| RECORDS SHOWN |
============
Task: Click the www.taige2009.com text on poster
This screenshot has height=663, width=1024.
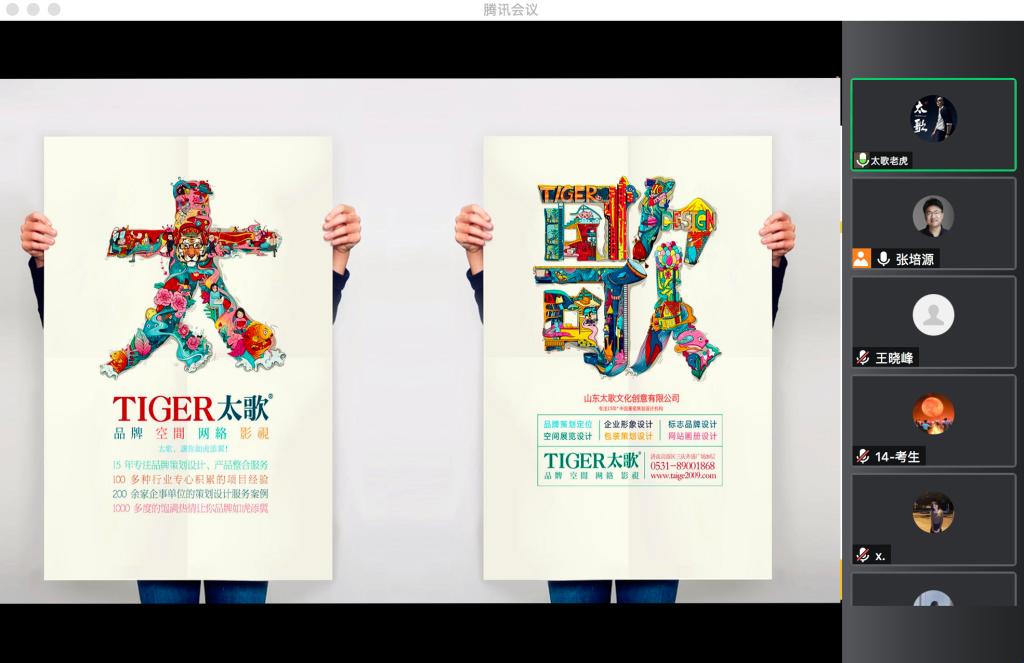Action: point(683,477)
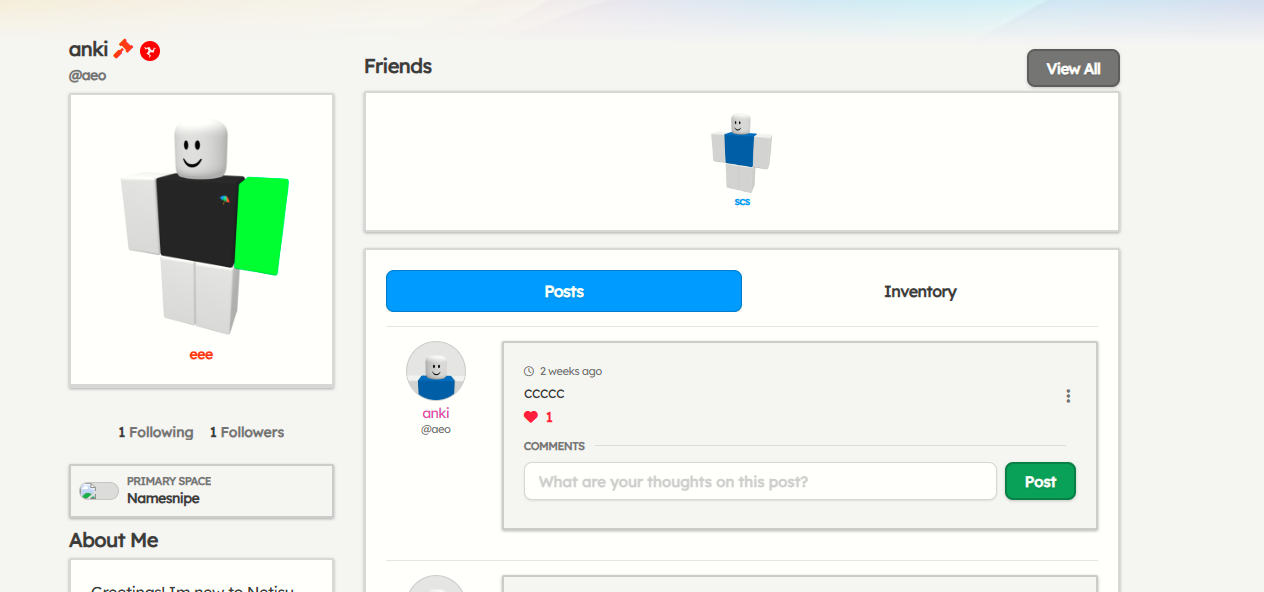Click the hammer badge next to anki
Screen dimensions: 1264x592
coord(124,49)
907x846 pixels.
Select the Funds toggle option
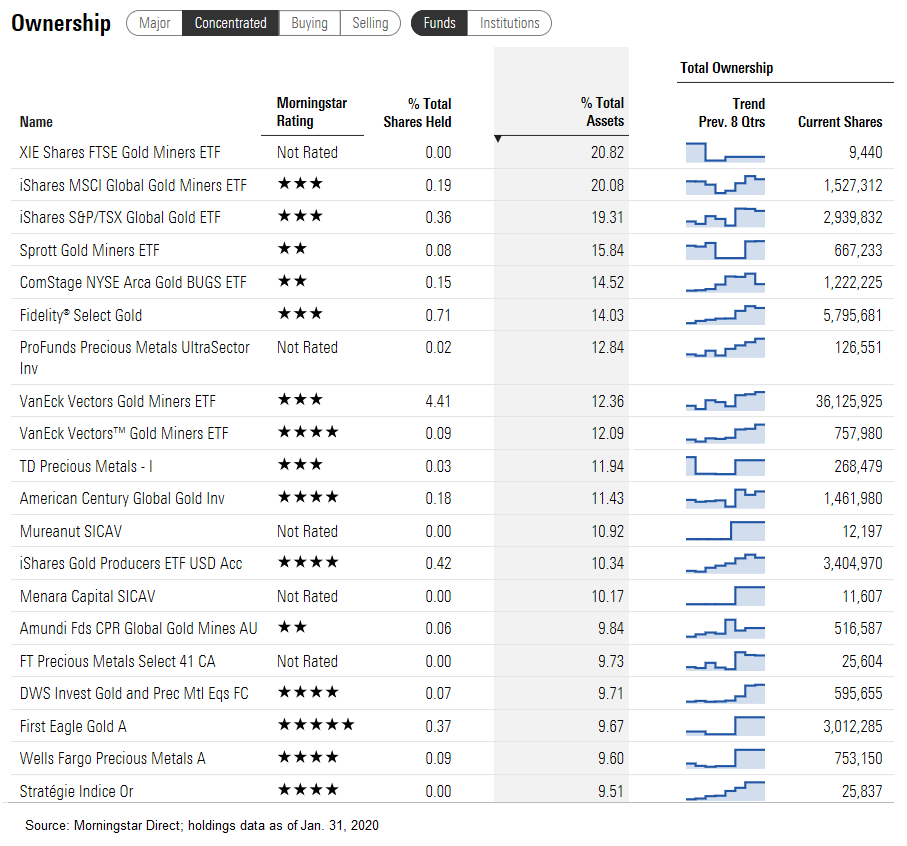(x=439, y=23)
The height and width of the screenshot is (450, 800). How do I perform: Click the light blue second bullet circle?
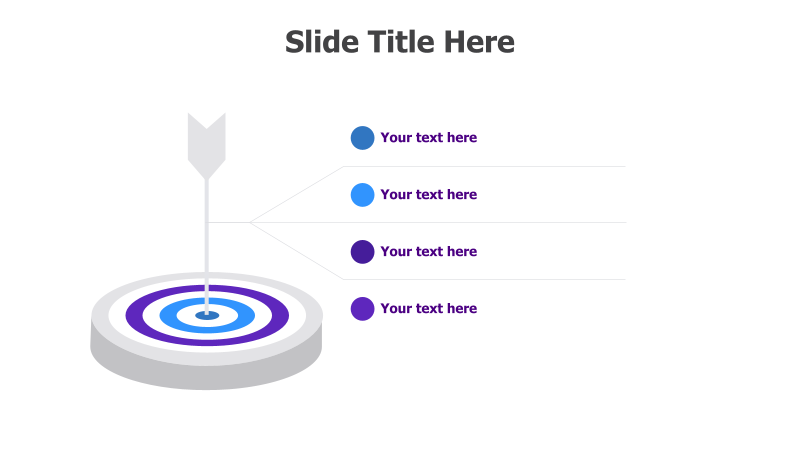click(x=362, y=195)
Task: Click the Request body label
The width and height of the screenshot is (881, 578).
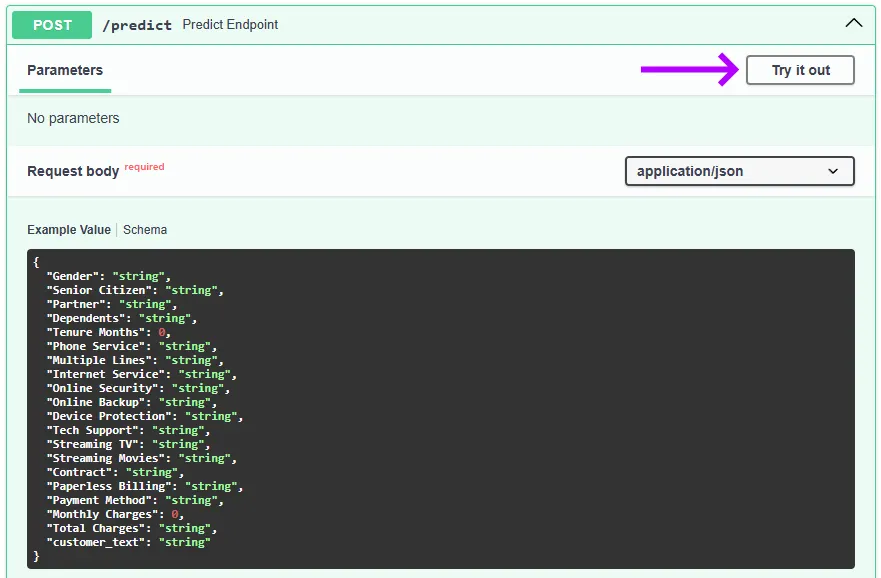Action: 73,171
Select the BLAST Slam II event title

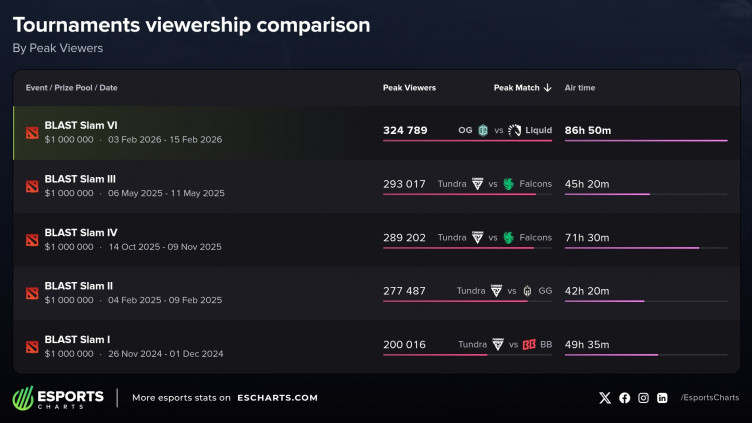pos(79,285)
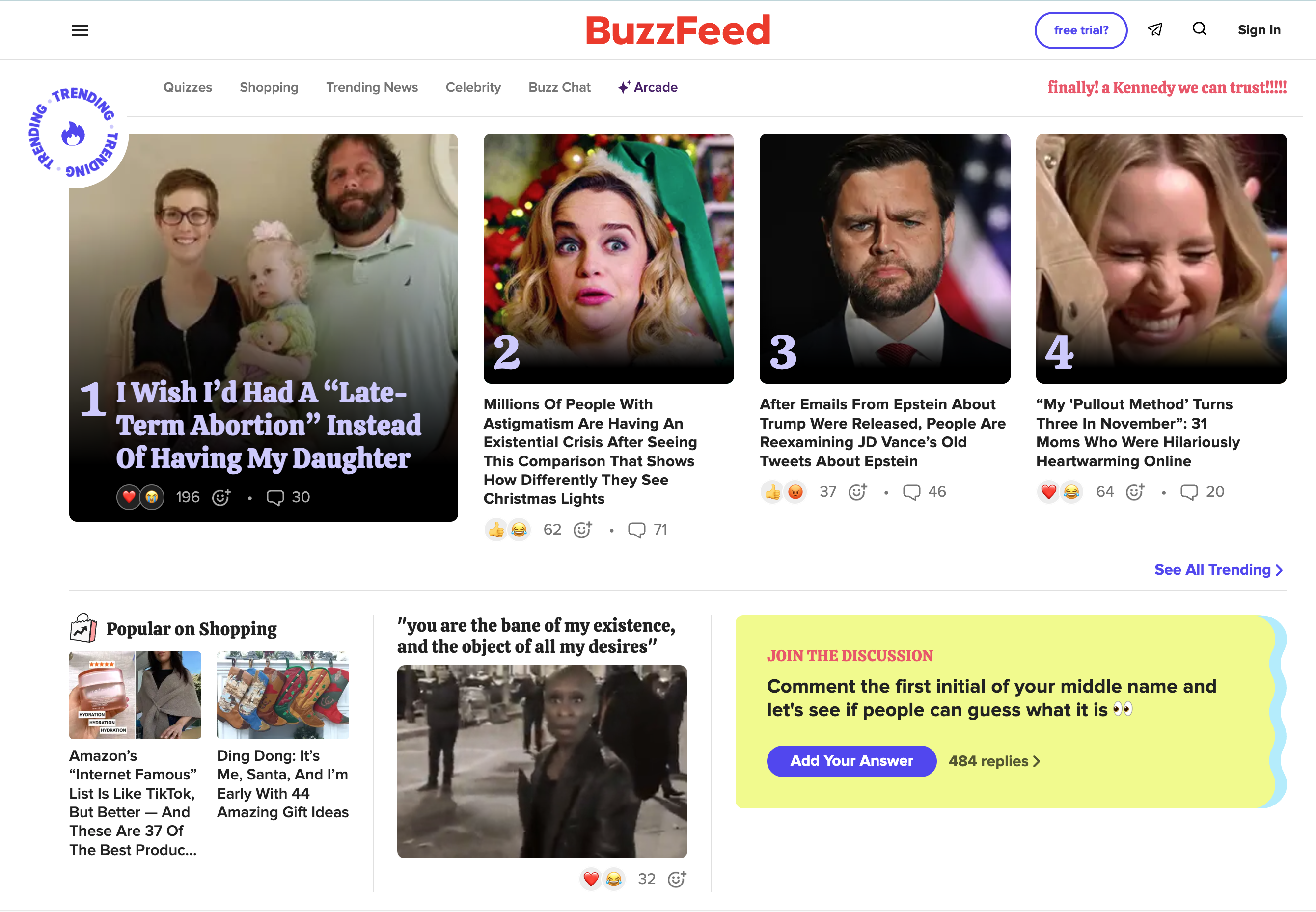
============
| ACTIVITY |
Across the listing, how many lines contain the word "Task"? Give the number without further comment.

| EXERCISE RESULT |
2